I agree that this statement means that the Chancellor will consider the report of the JRB and the materials and testimony that the JRB reviewed in making its recommendation.
2. “Unless both parties are present, the chancellor shall not entertain any new information. The chancellor shall refrain from consulting with either party to the grievance prior to making a decision on the JRB’s recommendation.”
I agree that this statement means that no other information shall be considered unless both parties are present. The policy does not state that counsel for both parties also have to be present, or that both parties must have counsel.
3. “A decision by a 5-member JRB panel …”
I agree that this statement refers to the majority decision of the JRB panel, and not a super-majority or unanimous decision of the panel.
4. “… shall replace the decision of the administrator that is being appealed.”
I agree that this statement means that the JRB recommendation shall be substituted for the decision of the administrator who is being appealed, as if it came directly from the respondent/administrator, who is oftentimes the Provost.
5. “The chancellor or appropriate administrator shall treat the JRB panel decision in the same manner as s/he treats similar decisions of the administrator.”

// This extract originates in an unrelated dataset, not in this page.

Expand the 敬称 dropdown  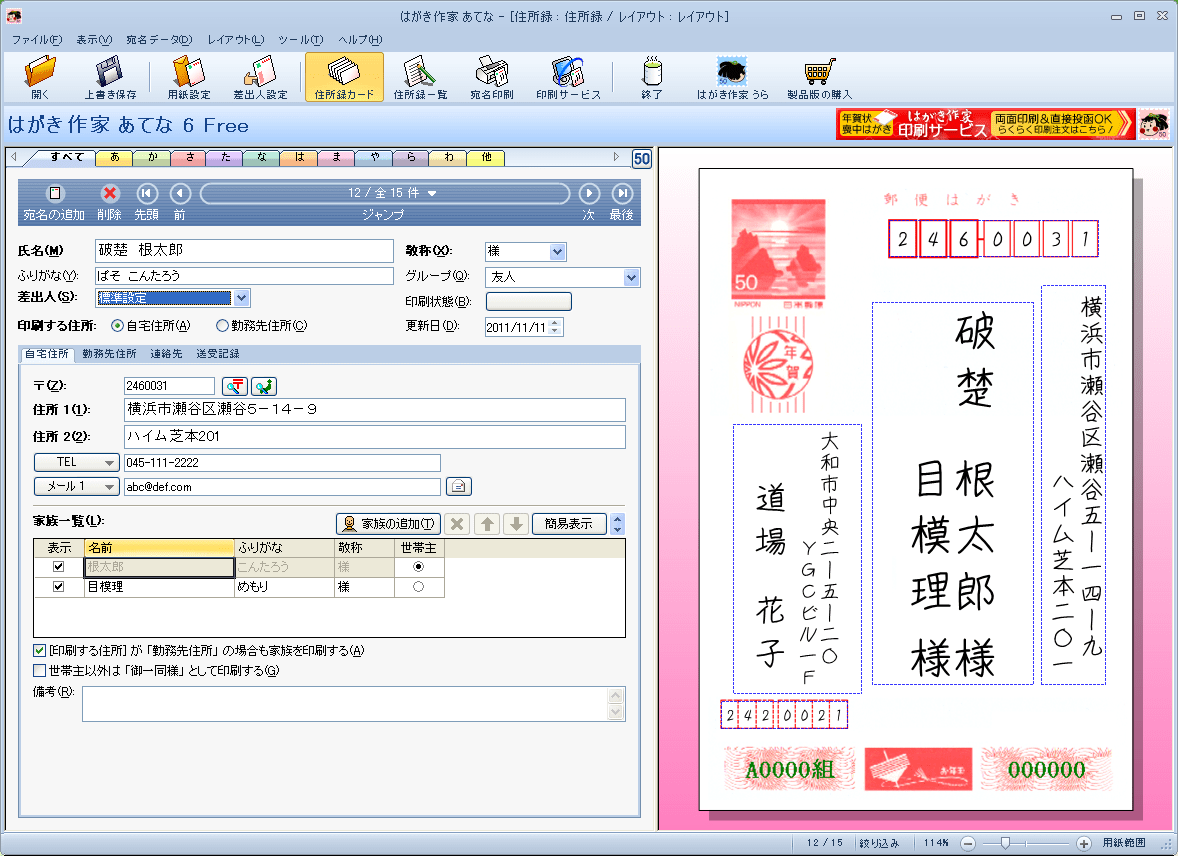[557, 251]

I agree that this statement means that the Chancellor shall treat a JRB recommendation, which replaces the decision of the administrator that is being appealed, in the same way s/he treats similar decisions of that administrator. I also agree that the term “similar decisions of the administrator” refers to the decisions the administrator makes on similar types of matters that concern the JRB. However, I do not agree with the examples stated in the remaining portion of your clarification statement. Each promotion and tenure case and each grievance are to be evaluated on their own merits, and not simply rubber stamped by the Chancellor. Therefore, although the Chancellor might in a number of cases agree with the Provost’s decision or recommendation, it does not follow that the Chancellor will agree in all cases, just as the Chancellor will likely not agree with the JRB in all cases.
GPF, Article IV. B
In the event that the chancellor overturns the recommendations of the JRB panel, he/she shall submit a complete report to the JRB and the principal parties to the grievance citing evidence and/or procedural grounds upon which the decision was based.
I do not agree that the above statement should be interpreted to mean that the Chancellor can only disagree with the JRB panel’s recommendation in the case of serious or substantial procedural errors or unless factual findings are clearly erroneous. The language states that if the Chancellor does choose to overturn a JRB panel recommendation he or she will submit a complete written report which cites the evidence and/or procedural grounds upon which his or her decision was based. This statement does not suggest or require that the Chancellor delegate his or her decision-making authority and responsibility to the JRB. The Chancellor’s authority derives from his or her delegated authority from the Board of Trustees, through the President, and the Chancellor cannot waive that authority.